Other outbreaks of cyclosporiasis in the United States in recent years have been associated with consumption of imported fresh produce, including fresh cilantro, pre-packaged salad mix, raspberries, basil, snow peas, and mesclun lettuce.

Symptoms of Cyclospora infection are often similar to intestinal viruses that resolve without medical treatment. Consequently, the state health department is urging people to seek medical attention if they have diarrhea for more than a few days.

Similarly, public health officials have advised health care providers to consider testing patients for the parasite if they have diarrheal illness lasting more than a few days or diarrhea accompanied by severe anorexia or fatigue.

In addition to producing symptoms that can be confused with other illnesses, cyclosporiasis requires special lab tests with specific doctor’s orders.
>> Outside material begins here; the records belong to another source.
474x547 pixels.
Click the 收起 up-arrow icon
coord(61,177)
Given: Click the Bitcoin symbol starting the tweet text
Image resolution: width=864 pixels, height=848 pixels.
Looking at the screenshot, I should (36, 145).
Even then, “a single negative stool specimen does not exclude the diagnosis; three specimens are optimal,” according to the warning from the Texas health department.  

Cyclosporiasis is an intestinal illness caused by consuming food or water contaminated with the microscopic Cyclospora parasite. Symptoms usually begin 2 to 14 days after ingestion of the parasite. 

The main symptom is watery diarrhea lasting a few days to a few months. Additional symptoms may include loss of appetite, fatigue, weight loss, abdominal cramps, bloating, increased gas, nausea, vomiting and a low fever. Symptoms may come and go multiple times over a period of weeks or months.